Vorhin, drinnen, haben wir das Vergessen erfahren. Jetzt, draußen, lassen wir sie gleiten. Wir wissen, daß ihre Geschichte uns nicht betrifft, und wir wissen, daß wir sie wieder treffen werden, wir werden sie erkennen, auch wenn sie verändert sind, und auch sie werden uns wieder verändern. Es wird eine neue Barriere sein, ein neuer Durchgang. Wir atmen wieder ein, das Diaphragma erscheint wieder, wir sehen es sich nähern und neuerlich überqueren wir es. Diesmal nur, um einen Augenblick Luft zu holen. Wir atmen aus, vom Zentrum kehren wir zum Äußeren zurück, der Zyklus beginnt von Neuem.

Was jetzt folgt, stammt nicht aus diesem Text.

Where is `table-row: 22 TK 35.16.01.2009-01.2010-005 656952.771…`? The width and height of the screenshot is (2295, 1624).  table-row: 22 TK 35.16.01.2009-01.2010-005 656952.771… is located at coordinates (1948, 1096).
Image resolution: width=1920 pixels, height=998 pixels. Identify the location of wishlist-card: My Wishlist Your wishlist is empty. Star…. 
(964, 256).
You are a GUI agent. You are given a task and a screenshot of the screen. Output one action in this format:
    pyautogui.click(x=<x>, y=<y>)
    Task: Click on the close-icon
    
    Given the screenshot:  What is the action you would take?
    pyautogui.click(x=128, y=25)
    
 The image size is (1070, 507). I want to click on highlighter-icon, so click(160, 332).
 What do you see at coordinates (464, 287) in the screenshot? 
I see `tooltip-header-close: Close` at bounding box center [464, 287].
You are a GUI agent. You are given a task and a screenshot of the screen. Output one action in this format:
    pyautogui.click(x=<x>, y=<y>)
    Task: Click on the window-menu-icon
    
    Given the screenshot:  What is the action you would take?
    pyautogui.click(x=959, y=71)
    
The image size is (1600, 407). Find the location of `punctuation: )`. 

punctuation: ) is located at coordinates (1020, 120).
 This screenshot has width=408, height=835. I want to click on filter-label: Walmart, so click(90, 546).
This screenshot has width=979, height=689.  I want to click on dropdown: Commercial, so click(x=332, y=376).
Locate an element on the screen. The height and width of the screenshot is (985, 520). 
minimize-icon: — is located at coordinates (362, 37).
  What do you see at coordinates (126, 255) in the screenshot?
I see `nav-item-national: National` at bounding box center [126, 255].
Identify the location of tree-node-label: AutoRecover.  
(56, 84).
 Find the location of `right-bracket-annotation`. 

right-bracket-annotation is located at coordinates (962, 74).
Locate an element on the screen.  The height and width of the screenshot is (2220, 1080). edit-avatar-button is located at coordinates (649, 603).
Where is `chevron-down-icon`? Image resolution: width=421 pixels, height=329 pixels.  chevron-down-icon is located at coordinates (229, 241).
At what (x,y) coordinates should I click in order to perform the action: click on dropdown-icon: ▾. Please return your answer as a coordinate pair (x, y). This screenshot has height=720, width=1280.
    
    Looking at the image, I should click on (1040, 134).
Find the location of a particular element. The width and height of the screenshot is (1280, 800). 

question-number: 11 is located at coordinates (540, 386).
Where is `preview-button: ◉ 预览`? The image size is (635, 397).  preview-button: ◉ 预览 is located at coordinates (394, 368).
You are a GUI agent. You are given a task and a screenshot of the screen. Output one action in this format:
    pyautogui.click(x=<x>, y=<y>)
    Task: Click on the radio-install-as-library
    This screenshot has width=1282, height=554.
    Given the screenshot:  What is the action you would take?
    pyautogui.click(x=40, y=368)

Wir werden von Mal zu Mal aufmerksamer, bei jedem Übergang, bei jeder überwundenen Barriere. Es gibt kleine Varianten, Änderungen der Perspektive, verfehlte Begegnungen oder verfrühte, andere Ängste und Unsicherheiten.

Die Musik wird essentiell, um dem Vorgang und der Selbstdefinition von Formen und Strukturen einen Sinn zu geben. In der Wiederholung erwirbt die Dimension „Zeit" immer mehr Bedeutung und ohne das Einwirken der Musik würde sie unausgedrückt bleiben, eingefangen in der Erinnerung. Die Evolution des musikalischen Themas, seine Variationen, die Mutation der Orchestrierung machen die Erinnerung präsent, sie lassen sie Wiederaufleben im Fluß der Gegenwart durch ewigdauernde Überwindungen und Erfindungen.